**WHAT TO PRODUCE**
From first line to last, retype the data exactly.

**RECORDS FOR THE EXERCISE**
====

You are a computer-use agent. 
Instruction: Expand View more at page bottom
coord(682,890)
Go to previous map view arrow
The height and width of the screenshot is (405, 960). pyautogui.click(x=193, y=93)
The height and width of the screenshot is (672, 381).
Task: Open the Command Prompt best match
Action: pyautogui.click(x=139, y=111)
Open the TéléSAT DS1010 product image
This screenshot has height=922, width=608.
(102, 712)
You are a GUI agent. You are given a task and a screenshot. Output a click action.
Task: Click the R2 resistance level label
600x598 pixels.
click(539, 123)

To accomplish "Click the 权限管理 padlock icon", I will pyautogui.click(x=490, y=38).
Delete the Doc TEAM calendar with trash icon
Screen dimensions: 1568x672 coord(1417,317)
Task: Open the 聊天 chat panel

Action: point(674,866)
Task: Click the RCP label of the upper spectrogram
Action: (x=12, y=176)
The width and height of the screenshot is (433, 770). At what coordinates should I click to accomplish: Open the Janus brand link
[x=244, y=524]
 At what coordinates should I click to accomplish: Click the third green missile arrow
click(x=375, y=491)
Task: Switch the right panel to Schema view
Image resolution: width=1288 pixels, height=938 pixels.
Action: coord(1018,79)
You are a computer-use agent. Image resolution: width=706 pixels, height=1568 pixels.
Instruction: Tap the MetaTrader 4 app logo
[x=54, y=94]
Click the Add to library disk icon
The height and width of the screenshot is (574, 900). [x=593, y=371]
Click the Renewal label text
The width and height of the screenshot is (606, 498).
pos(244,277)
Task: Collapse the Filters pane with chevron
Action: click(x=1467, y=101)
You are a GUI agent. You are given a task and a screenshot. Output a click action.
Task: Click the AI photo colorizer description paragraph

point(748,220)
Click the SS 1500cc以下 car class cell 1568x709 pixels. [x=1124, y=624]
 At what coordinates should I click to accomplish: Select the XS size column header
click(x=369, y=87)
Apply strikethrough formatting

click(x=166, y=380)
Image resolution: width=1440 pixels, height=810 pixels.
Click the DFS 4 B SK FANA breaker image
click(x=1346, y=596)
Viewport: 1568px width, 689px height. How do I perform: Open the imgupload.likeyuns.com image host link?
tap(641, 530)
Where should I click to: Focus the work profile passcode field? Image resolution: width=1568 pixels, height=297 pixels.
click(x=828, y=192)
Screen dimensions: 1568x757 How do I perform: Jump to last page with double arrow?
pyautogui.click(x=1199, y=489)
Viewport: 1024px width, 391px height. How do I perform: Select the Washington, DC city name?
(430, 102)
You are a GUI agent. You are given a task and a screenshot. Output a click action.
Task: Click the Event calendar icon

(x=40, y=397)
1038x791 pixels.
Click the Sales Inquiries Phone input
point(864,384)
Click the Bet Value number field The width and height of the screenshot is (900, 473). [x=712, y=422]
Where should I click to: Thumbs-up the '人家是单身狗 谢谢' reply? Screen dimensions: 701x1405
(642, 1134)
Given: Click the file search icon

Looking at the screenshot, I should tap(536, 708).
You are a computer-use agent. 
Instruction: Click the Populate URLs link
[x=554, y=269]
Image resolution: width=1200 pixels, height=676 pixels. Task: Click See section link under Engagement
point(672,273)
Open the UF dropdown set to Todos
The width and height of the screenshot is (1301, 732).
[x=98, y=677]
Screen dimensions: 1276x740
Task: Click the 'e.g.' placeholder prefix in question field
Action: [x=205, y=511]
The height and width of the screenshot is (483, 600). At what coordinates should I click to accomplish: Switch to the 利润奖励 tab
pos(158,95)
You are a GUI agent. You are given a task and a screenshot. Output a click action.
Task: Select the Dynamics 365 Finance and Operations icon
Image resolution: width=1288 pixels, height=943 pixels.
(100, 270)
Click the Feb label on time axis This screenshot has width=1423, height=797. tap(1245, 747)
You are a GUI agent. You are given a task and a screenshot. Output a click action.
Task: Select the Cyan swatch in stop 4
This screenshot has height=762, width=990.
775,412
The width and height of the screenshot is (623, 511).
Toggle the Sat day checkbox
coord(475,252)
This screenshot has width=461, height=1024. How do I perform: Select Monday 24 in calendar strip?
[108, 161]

====

**FINISHED EXERCISE**
You are a computer-use agent. 
Instruction: Expand View more at page bottom
coord(682,890)
Go to previous map view arrow
The height and width of the screenshot is (405, 960). pyautogui.click(x=193, y=93)
The height and width of the screenshot is (672, 381).
Task: Open the Command Prompt best match
Action: pyautogui.click(x=139, y=111)
Open the TéléSAT DS1010 product image
This screenshot has height=922, width=608.
(102, 712)
You are a GUI agent. You are given a task and a screenshot. Output a click action.
Task: Click the R2 resistance level label
600x598 pixels.
click(539, 123)

To accomplish "Click the 权限管理 padlock icon", I will pyautogui.click(x=490, y=38).
Delete the Doc TEAM calendar with trash icon
Screen dimensions: 1568x672 coord(1417,317)
Task: Open the 聊天 chat panel

Action: point(674,866)
Task: Click the RCP label of the upper spectrogram
Action: (x=12, y=176)
The width and height of the screenshot is (433, 770). At what coordinates should I click to accomplish: Open the Janus brand link
[x=244, y=524]
 At what coordinates should I click to accomplish: Click the third green missile arrow
click(x=375, y=491)
Task: Switch the right panel to Schema view
Image resolution: width=1288 pixels, height=938 pixels.
Action: coord(1018,79)
You are a computer-use agent. Image resolution: width=706 pixels, height=1568 pixels.
Instruction: Tap the MetaTrader 4 app logo
[x=54, y=94]
Click the Add to library disk icon
The height and width of the screenshot is (574, 900). [x=593, y=371]
Click the Renewal label text
The width and height of the screenshot is (606, 498).
pos(244,277)
Task: Collapse the Filters pane with chevron
Action: click(x=1467, y=101)
You are a GUI agent. You are given a task and a screenshot. Output a click action.
Task: Click the AI photo colorizer description paragraph

point(748,220)
Click the SS 1500cc以下 car class cell 1568x709 pixels. [x=1124, y=624]
 At what coordinates should I click to accomplish: Select the XS size column header
click(x=369, y=87)
Apply strikethrough formatting

click(x=166, y=380)
Image resolution: width=1440 pixels, height=810 pixels.
Click the DFS 4 B SK FANA breaker image
click(x=1346, y=596)
Viewport: 1568px width, 689px height. How do I perform: Open the imgupload.likeyuns.com image host link?
tap(641, 530)
Where should I click to: Focus the work profile passcode field? Image resolution: width=1568 pixels, height=297 pixels.
click(x=828, y=192)
Screen dimensions: 1568x757 How do I perform: Jump to last page with double arrow?
pyautogui.click(x=1199, y=489)
Viewport: 1024px width, 391px height. How do I perform: Select the Washington, DC city name?
(430, 102)
You are a GUI agent. You are given a task and a screenshot. Output a click action.
Task: Click the Event calendar icon

(x=40, y=397)
1038x791 pixels.
Click the Sales Inquiries Phone input
point(864,384)
Click the Bet Value number field The width and height of the screenshot is (900, 473). [x=712, y=422]
Where should I click to: Thumbs-up the '人家是单身狗 谢谢' reply? Screen dimensions: 701x1405
(642, 1134)
Given: Click the file search icon

Looking at the screenshot, I should tap(536, 708).
You are a computer-use agent. 
Instruction: Click the Populate URLs link
[x=554, y=269]
Image resolution: width=1200 pixels, height=676 pixels. Task: Click See section link under Engagement
point(672,273)
Open the UF dropdown set to Todos
The width and height of the screenshot is (1301, 732).
[x=98, y=677]
Screen dimensions: 1276x740
Task: Click the 'e.g.' placeholder prefix in question field
Action: [x=205, y=511]
The height and width of the screenshot is (483, 600). At what coordinates should I click to accomplish: Switch to the 利润奖励 tab
pos(158,95)
You are a GUI agent. You are given a task and a screenshot. Output a click action.
Task: Select the Dynamics 365 Finance and Operations icon
Image resolution: width=1288 pixels, height=943 pixels.
(100, 270)
Click the Feb label on time axis This screenshot has width=1423, height=797. tap(1245, 747)
You are a GUI agent. You are given a task and a screenshot. Output a click action.
Task: Select the Cyan swatch in stop 4
This screenshot has height=762, width=990.
775,412
The width and height of the screenshot is (623, 511).
Toggle the Sat day checkbox
coord(475,252)
This screenshot has width=461, height=1024. How do I perform: Select Monday 24 in calendar strip?
[108, 161]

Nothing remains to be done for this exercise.